Article:

***

No US de-escalation yet

Okay, it seems that the evaluation I wrote last Monday of the situation in
Fallujah and other parts of Iraq was overly optimistic– based on an overly
generous estimation of the strategic intelligence of the people running the
US occupation in Iraq.

Nothing wrong with a bit of optimism and a bit of generosity of spirit, I
reckon. Except that in this case both were misplaced and I ended up
being wrong.

How can the people making the big decisions regarding the running of the
occupation fail to see that it is totally in their interests to climb down
the ladder of escalation that they’d hoisted themselves up onto in both Fallujah
and Najaf? It is only a very short-sighted, immature strategic “thinker”
who could maintain that there would be anything to be gained over the long
haul from winning the military “victory” in Fallujah that everyone knows
in advance is–because of the US side’s access to weapons of truly massive
destructive power–quite within their power there.

So the purely military outcome of any such outcome would not be in doubt.

***

Data:
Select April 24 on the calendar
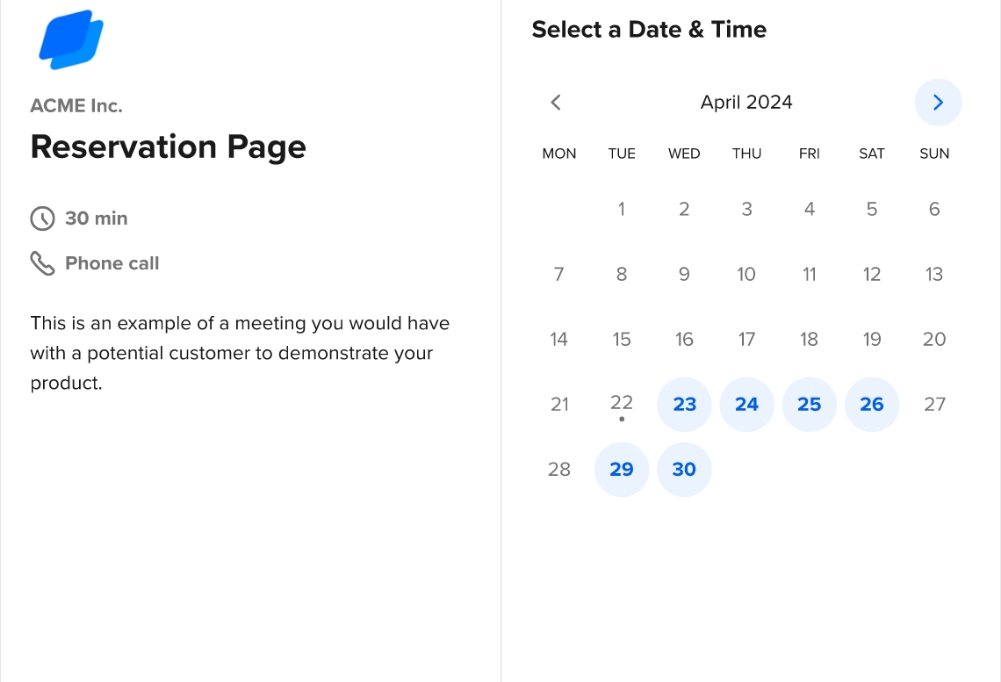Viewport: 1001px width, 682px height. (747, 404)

***

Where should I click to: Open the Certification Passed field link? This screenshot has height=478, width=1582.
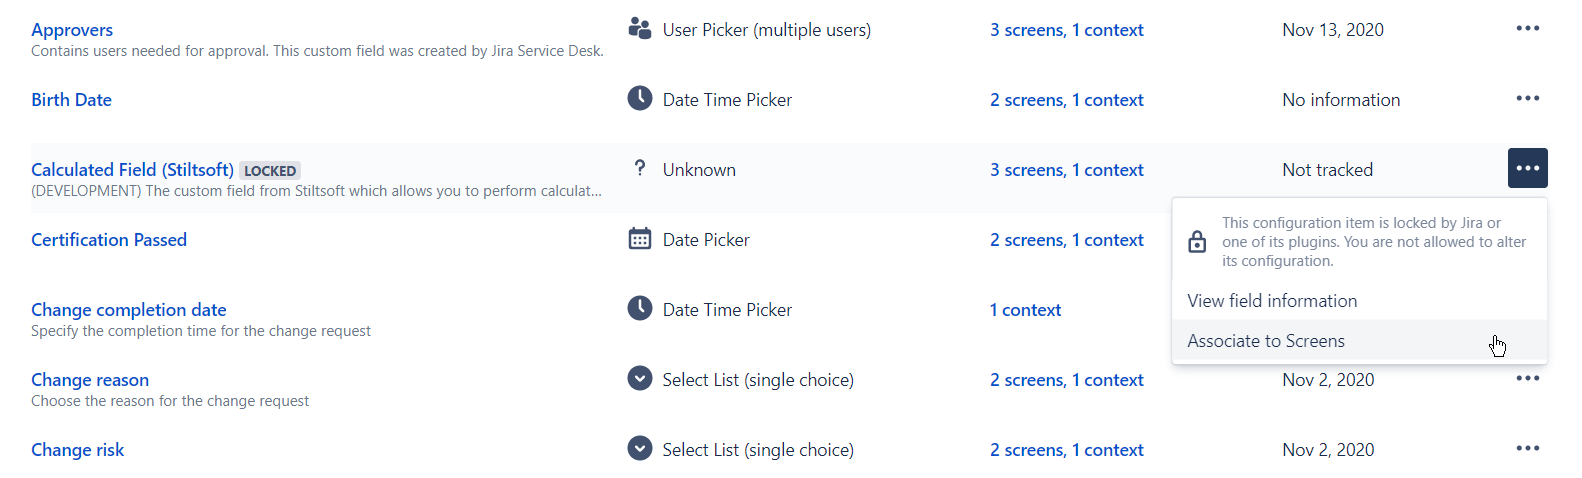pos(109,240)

***

Problems to work on:
• a. Using the post about US de-escalation in Iraq, answer these:
(i) When does the writer say the earlier evaluation of the situation was written?
(ii) Which two places does the post name as the sites where the US hoisted itself up the ladder of escalation?
(iii) What kind of weapons does the post say the US side has access to?
• b. Reproduce the passage from the post about US de-escalation in Iraq, starting at "Nothing wrong with" and ending at "their power there.".

Answers provided:
• a.
(i) Last Monday.
(ii) Fallujah and Najaf.
(iii) Weapons of truly massive destructive power.

• b.
Nothing wrong with a bit of optimism and a bit of generosity of spirit, I
reckon. Except that in this case both were misplaced and I ended up
being wrong.

How can the people making the big decisions regarding the running of the
occupation fail to see that it is totally in their interests to climb down
the ladder of escalation that they’d hoisted themselves up onto in both Fallujah
and Najaf? It is only a very short-sighted, immature strategic “thinker”
who could maintain that there would be anything to be gained over the long
haul from winning the military “victory” in Fallujah that everyone knows
in advance is–because of the US side’s access to weapons of truly massive
destructive power–quite within their power there.